start Document passage

Love, devotion and a lunchtime legacy
"What really set George apart from his peers was a genuine interest in his students and colleagues."
Benston graduated from Queens College in 1952 and earned his MBA in accounting and taxation from New York University in 1953. In 1963, he earned a Ph.D. in economics from the University of Chicago. In addition to his work at Goizueta, Benston served as professor of economics in Emory College. The John H. Harland Professor of Finance died in February 2008.
“What really set George apart from his peers was a genuine interest in his students and colleagues,” said friend and Associate Professor of Finance Jim Rosenfeld. “He always had time for you regardless of the nature of your problems and, just as important would steer you in the right direction.”

end Document passage

Problems to work on ▸
[1] List every year mentioned in the passage about George Benston.
[2] Please pick up the passage about George Benston right after its final sentence and keep writing it.
The material that comes next has no connection to the passage about George Benston.

start Dataset extract

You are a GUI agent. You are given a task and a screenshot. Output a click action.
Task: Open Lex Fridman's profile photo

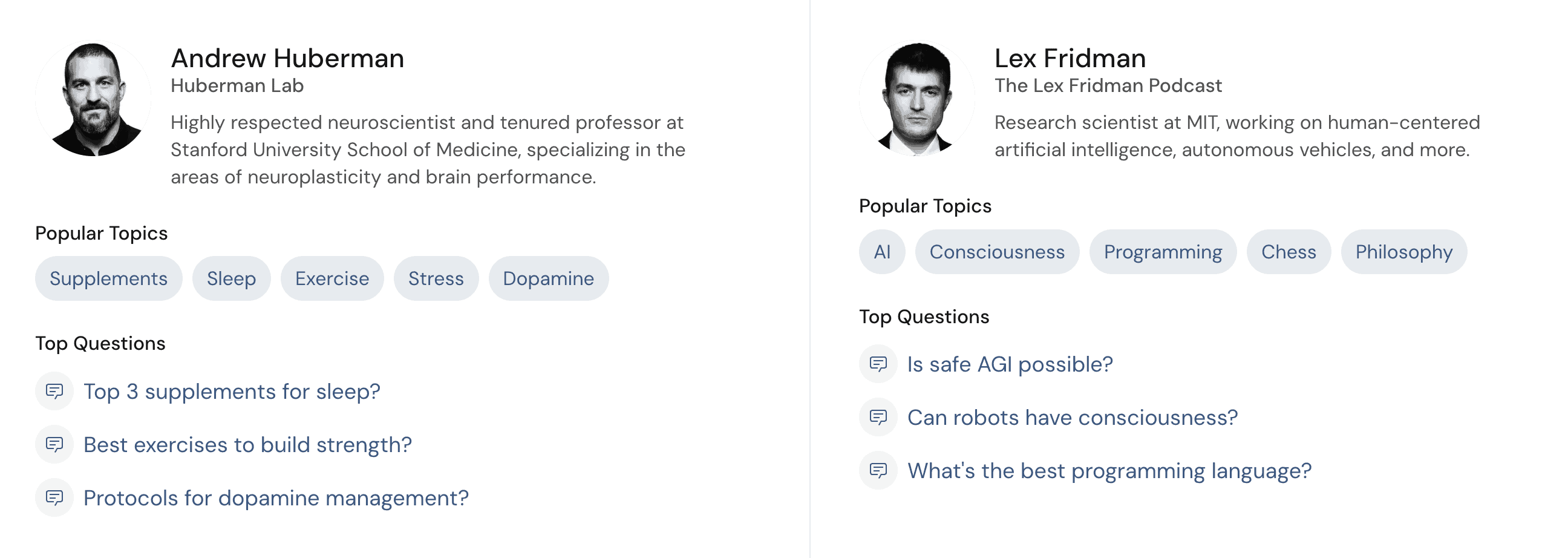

end Dataset extract

Exercise answers ▸
[1] 1952, 1953, 1963, 2008

[2]
Although Emory’s business school had a strong teaching reputation, when Benston arrived it was considered by many a small institution with limited academic research. Benston immediately started doing his part to change the reputation, including emphasizing the importance of engaging in active scholarship. He was influential in many major hiring decisions over the next 20 years, including faculty and deans. Most importantly, however, was Benston’s determination in making every individual at Goizueta feel heard.
“I was always impressed that George attended and actively participated in every faculty meeting during my time as dean,” said Larry Benveniste, Asa Griggs Candler Professor of Finance and former dean. “When topics such as curriculum questions were to be discussed, George always did his homework and provided thoughtful and influential comments.”
Benston’s commitment to open conversation often manifested itself over meals. This led to his funding of faculty lunches every Wednesday. The lunches encouraged simple and informal conversations as a way for faculty to become acquainted with one another, regardless of focus area. A plaque still proudly hangs inside the Dolive Room with the words, “…home of the Benston lunches.”
Surely those lunchtime conversations ranged from family to research methodology. However, Benston always maintained the highest standards and ethics.
"George’s passing has left a void within the business school that will probably never be filled.
Asa Griggs Candler Professor of Accounting Greg Waymire described Benston as “an urbane and witty guy who was full of life.”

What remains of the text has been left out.